Rapid actions of 1α,25‐dihydroxyvitamin D3 on Ca2+ and phospholipids in isolated rat liver nuclei

Abstract

The effects of 1α,25-dihydroxyvitamin D₃ (1α,25-(OH)₂D₃) on Ca²⁺ levels and phospholipid metabolism were studied in isolated nuclei prepared from rat liver. Nuclear Ca²⁺ concentration was estimated with the fluorescent indicator Fura 2. In agreement with previous reports, ATP (1 mM) produced a rapid increase in nuclear Ca²⁺ from 188 ±25 to 593 ±121 nM. Exposure to 1α,25-(OH)₂D₃ (20 nM) also produced a rapid increase in nuclear Ca²⁺ to 402±71 nM. The 1β epimer of lα,25-(OH)₂D₃ had no effect. Nuclear phosphatidylinositol was labeled by incubation with [γ-³²p]ATP for 3 h. 1α,25-(OH)₂D₃ produced a two-fold increase in [³²P]lysophosphatidylinositol (LPI) within 5 min from 44 ± 11 to 87 ± 19 cpm/2.5 × 10⁷ nuclei. 1β,25-(OH)₂D₃ had no effect on [su32P]LPI production.
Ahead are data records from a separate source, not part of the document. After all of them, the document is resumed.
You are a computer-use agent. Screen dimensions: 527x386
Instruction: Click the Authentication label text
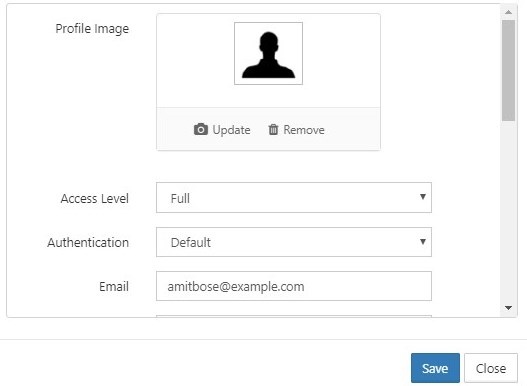pos(88,242)
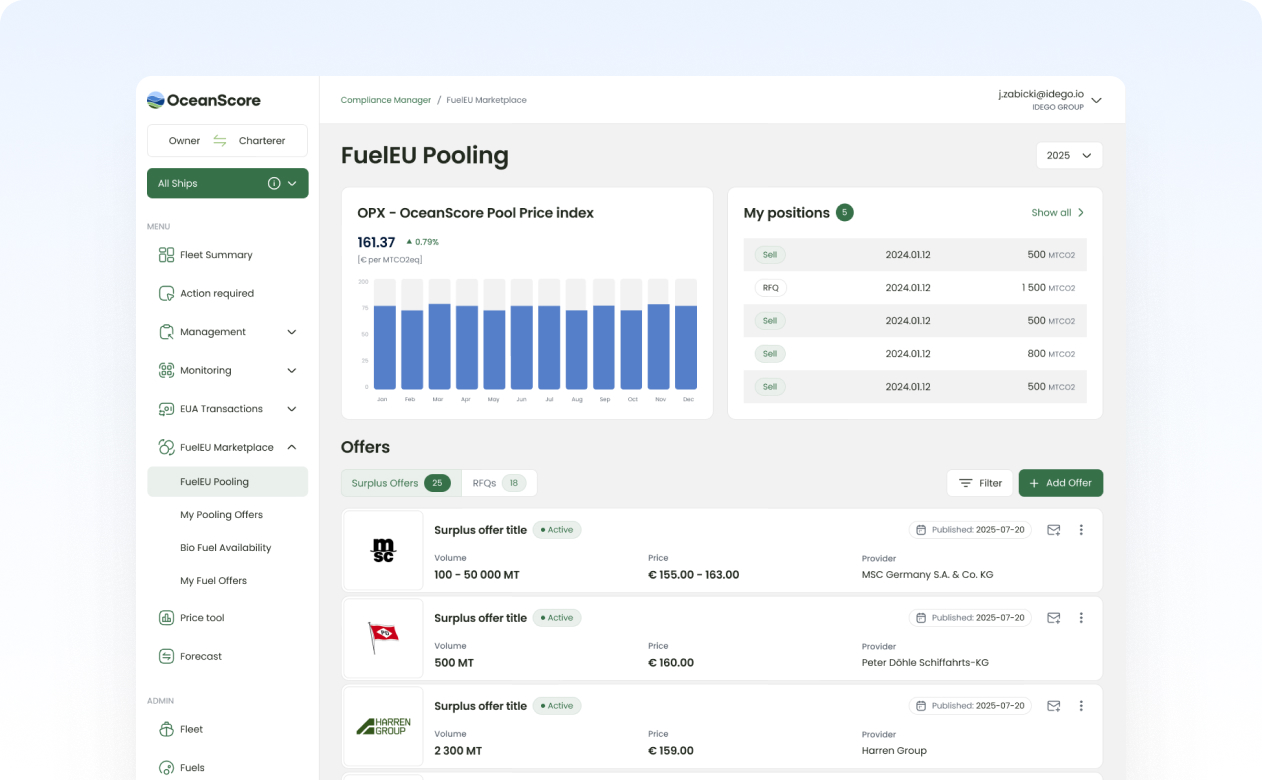Toggle the Owner/Charterer swap switch
The width and height of the screenshot is (1262, 780).
220,141
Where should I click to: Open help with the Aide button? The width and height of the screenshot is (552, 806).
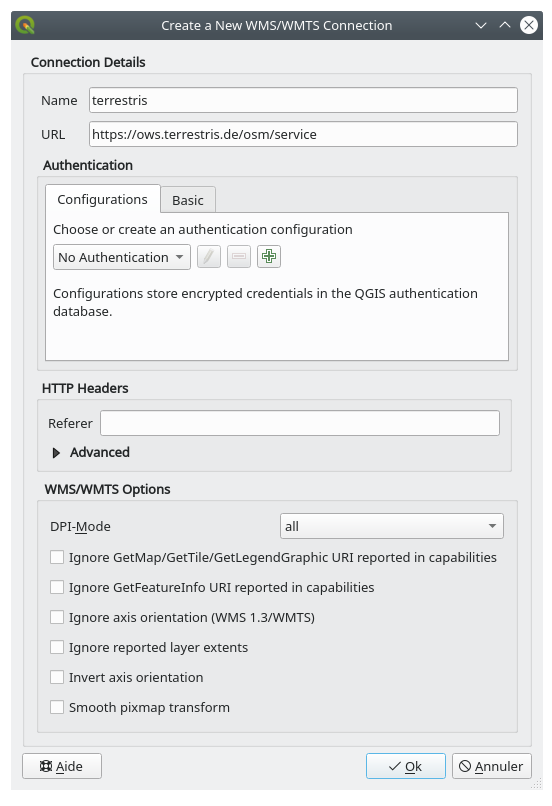pyautogui.click(x=62, y=766)
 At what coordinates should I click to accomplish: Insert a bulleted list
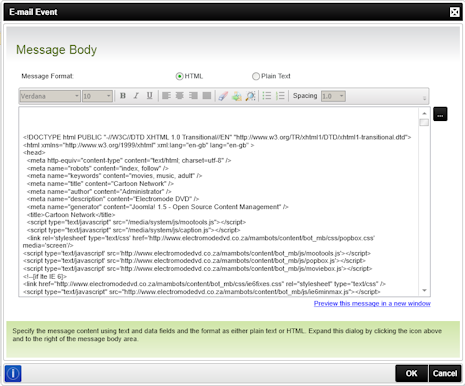[x=267, y=96]
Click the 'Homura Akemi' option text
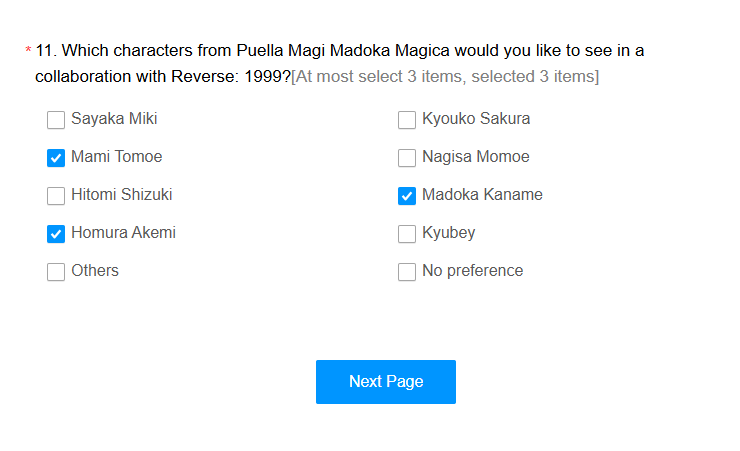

Exposure of nuclei to exogenous LPI (15μM) produced an instantaneous increase in nuclear Ca²⁺ to 372±81 nM, comparable to ATP and lα,25-(OH)₂D₃. The rapid effects of 1α,25-(OH)₂D₃ on phospholipid metabolism and Ca²⁺ in isolated nuclei suggest that the steroid may exert effects distinct from the well-characterized receptor-mediated changes in gene expression.